== Input data

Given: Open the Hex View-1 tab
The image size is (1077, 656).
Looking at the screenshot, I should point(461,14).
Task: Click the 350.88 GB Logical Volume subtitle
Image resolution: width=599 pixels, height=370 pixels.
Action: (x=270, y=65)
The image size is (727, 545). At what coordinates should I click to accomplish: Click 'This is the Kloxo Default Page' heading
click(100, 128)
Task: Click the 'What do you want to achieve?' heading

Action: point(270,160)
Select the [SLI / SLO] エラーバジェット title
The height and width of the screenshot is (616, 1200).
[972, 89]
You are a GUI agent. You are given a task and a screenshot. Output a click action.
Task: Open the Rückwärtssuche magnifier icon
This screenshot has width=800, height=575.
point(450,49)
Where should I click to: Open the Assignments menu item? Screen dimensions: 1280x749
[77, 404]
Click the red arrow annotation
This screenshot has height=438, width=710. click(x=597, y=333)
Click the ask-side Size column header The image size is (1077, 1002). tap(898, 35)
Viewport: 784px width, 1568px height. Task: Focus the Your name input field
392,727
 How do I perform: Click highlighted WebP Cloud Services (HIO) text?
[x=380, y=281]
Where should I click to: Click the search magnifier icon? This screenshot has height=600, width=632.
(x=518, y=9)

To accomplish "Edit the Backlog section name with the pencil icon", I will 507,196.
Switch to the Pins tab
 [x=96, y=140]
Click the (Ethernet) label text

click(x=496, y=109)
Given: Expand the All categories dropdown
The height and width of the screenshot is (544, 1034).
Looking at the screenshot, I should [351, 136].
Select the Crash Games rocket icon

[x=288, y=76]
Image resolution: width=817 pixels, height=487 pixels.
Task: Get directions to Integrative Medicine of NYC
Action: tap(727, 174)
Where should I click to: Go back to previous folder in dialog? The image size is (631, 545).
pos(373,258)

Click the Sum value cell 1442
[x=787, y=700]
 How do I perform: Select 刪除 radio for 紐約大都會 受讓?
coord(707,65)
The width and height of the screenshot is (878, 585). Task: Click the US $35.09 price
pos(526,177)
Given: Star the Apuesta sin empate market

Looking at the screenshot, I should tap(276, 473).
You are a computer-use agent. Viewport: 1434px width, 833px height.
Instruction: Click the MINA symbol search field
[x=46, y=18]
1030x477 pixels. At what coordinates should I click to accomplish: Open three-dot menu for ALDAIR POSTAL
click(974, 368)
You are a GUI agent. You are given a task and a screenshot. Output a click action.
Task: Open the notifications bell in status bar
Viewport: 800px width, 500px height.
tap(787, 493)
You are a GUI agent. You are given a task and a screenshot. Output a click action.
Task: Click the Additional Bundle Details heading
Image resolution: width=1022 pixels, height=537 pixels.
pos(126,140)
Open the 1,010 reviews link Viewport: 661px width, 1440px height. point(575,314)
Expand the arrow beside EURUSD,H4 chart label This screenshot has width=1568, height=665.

====

- _Brief_
From the records above, copy out the line with "Click the red arrow annotation", the line with "Given: Expand the All categories dropdown", and every line between them, word for word.

- _Answer section_
Click the red arrow annotation
This screenshot has height=438, width=710. click(x=597, y=333)
Click the ask-side Size column header The image size is (1077, 1002). tap(898, 35)
Viewport: 784px width, 1568px height. Task: Focus the Your name input field
392,727
 How do I perform: Click highlighted WebP Cloud Services (HIO) text?
[x=380, y=281]
Where should I click to: Click the search magnifier icon? This screenshot has height=600, width=632.
(x=518, y=9)

To accomplish "Edit the Backlog section name with the pencil icon", I will 507,196.
Switch to the Pins tab
 [x=96, y=140]
Click the (Ethernet) label text

click(x=496, y=109)
Given: Expand the All categories dropdown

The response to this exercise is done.